I lost sight of him as we touched down into the OKC Transfer Center. I didn’t see him until the very end of our arrival. Miraculously, we ended up in the same bullpen where over 100 men were standing shoulder to shoulder like sardines, waiting to be assigned to a floor. We connected and I started sharing with him again, this time at the near top of my lungs since I had to compete with the noise in the room. After a bit I felt a strong wave of the Spirit stop me but I didn’t know why. I asked him to hold on a minute while I closed my eyes and asked God what He was saying. The Lord told me to lead him to Christ. I asked, “Here? Now? Are You sure?” It could not have been a more awkward place. I opened my eyes and told “Karen” that the Father said that now was the time for him to give his life to Christ, that today was the day of salvation. He said he was ready, so we dropped to the floor, I put my hand on his shoulder, and we prayed. He repeated after me with tears falling from his face and then said one of the most beautiful salvation prayers I’ve ever heard. It was as if we were the only ones in the room. Less than two minutes later, his name was called and I never saw him again.
The Spirit knew the time was short and it became clear why He prodded me to stop flapping my jaws and to lead “Karen” in prayer. It was, by far, the most incredible moment of salvation I have ever had the privilege of being part of. What an INCREDIBLE God we serve! While in the natural I was sent to the SHU because of a thank you card and a box of chocolates, it’s clear that the Lord was simply calling me to go on a mission trip. If it was all just for this hurting individual named “Karen,” I would do it all over again. Three people gave their lives to Christ during the time I was being transferred, including a guy in MCC Chicago who broke down in tears, asking God to forgive him for his sinful, compromising life. It may have been the most insane journey of my life, but it was also the most rewarding. I now understand what James means when he says to “consider it pure joy when you face trials of many kinds.” Your trial may not be all about you but about what you can do through it to bring Him more glory.

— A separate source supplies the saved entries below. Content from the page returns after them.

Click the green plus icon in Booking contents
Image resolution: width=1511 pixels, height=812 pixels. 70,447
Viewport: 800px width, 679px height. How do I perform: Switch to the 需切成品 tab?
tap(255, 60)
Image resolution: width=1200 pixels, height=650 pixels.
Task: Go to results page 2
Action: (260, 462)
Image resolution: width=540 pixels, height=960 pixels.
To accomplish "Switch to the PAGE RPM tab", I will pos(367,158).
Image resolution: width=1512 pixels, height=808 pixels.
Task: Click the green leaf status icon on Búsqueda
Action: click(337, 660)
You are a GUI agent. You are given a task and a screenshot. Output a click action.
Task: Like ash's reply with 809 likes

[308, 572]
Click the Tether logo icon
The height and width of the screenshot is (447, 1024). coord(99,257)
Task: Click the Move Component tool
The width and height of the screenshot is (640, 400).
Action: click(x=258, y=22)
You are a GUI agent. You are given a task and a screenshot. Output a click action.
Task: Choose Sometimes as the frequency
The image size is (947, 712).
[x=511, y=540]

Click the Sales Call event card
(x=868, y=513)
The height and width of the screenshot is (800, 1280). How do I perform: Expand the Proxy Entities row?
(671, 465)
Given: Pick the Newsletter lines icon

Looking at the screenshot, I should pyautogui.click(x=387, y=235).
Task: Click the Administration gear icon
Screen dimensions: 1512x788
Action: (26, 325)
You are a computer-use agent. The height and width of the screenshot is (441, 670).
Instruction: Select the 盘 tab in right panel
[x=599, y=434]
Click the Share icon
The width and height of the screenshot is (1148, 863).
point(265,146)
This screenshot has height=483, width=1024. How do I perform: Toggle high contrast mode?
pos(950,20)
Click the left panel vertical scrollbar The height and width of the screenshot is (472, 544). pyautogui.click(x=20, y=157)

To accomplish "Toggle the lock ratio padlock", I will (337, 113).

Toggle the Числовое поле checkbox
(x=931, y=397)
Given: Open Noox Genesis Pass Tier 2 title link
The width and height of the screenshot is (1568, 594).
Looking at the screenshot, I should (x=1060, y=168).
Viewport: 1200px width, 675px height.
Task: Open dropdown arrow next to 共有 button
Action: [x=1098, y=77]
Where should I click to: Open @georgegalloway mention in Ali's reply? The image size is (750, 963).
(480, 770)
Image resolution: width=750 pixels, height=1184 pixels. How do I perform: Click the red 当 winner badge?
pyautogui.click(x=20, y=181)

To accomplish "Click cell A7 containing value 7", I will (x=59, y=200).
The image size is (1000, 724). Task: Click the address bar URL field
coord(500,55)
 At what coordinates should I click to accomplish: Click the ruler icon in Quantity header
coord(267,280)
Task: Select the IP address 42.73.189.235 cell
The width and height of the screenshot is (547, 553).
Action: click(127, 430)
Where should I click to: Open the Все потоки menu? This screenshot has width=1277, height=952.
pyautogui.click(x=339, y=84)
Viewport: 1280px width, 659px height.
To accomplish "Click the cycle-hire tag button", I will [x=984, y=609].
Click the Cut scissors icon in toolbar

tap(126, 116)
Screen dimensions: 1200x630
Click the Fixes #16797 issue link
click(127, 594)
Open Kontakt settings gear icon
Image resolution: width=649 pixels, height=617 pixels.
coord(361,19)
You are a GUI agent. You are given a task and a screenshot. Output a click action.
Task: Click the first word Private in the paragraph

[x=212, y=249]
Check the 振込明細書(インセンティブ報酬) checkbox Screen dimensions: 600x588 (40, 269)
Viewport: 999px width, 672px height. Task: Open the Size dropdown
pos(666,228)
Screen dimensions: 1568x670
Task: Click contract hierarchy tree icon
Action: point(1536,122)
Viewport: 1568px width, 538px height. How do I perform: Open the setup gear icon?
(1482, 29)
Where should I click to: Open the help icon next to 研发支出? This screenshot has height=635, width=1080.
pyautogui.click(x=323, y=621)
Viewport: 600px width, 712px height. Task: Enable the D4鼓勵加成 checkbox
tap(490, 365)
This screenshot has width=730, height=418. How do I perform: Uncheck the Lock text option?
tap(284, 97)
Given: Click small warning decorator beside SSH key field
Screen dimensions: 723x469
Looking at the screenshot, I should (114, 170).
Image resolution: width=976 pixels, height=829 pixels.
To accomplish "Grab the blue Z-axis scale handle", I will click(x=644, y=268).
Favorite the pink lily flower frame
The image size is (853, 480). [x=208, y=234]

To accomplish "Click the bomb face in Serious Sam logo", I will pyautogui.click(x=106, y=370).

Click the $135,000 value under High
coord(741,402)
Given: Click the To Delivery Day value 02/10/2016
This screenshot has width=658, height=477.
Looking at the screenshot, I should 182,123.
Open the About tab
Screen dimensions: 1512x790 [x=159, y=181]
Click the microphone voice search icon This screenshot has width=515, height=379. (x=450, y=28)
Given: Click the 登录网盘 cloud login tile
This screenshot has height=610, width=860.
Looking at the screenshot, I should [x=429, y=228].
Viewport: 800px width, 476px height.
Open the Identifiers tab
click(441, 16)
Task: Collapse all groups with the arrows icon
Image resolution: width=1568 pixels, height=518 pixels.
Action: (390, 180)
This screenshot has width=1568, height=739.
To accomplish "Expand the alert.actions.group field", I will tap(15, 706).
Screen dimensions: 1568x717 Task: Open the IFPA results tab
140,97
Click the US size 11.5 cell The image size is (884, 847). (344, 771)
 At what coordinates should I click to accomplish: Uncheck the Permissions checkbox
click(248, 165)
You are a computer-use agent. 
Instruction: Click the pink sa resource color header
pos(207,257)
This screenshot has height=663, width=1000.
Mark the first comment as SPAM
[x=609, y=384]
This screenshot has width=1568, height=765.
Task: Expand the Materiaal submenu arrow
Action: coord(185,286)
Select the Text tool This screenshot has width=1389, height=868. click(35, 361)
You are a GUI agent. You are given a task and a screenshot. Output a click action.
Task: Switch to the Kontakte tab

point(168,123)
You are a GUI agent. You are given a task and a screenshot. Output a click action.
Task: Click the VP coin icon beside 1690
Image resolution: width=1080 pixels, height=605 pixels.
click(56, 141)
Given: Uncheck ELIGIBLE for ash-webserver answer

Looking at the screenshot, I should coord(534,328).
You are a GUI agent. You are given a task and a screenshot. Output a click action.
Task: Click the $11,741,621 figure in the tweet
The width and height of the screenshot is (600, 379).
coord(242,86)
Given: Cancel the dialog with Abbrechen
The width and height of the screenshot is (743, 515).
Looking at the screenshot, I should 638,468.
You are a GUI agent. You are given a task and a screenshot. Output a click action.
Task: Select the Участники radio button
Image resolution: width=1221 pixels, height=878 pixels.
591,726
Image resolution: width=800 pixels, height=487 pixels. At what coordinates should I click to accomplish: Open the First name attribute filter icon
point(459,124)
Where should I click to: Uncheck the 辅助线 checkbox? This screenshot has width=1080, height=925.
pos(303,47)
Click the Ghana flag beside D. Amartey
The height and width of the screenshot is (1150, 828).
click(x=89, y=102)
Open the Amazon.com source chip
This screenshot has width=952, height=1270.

Although my fiery trial was difficult and extremely humbling, it was worth every tear. As the Father continues to strip me of my pride and carnal flesh, He is also allowing me to experience His goodness with every step. And there has been a noticeable shift where His favor has been increasing and I can feel the light at the end of the tunnel. I believe He will open up a way for me to return home to my family soon, but in the meantime I will continue to praise Him in the storm. At this point, being formed in His image is the most important goal for me.
Right now, “Karen,” whose birth name is Timothy, is being held at USP Tucson and, as you can imagine, is in the midst of the lion’s den as a new believer. He was there before and there are many people who know him and expect him to be a certain way. PLEASE pray for his spiritual growth and that the Father would produce a testimony in him that will lead many others to Christ. Scripture implores us to remember those who are in prison and to be the hands and feet of Christ to them.
Update 1-9-23 – please continue to pray for Timothy.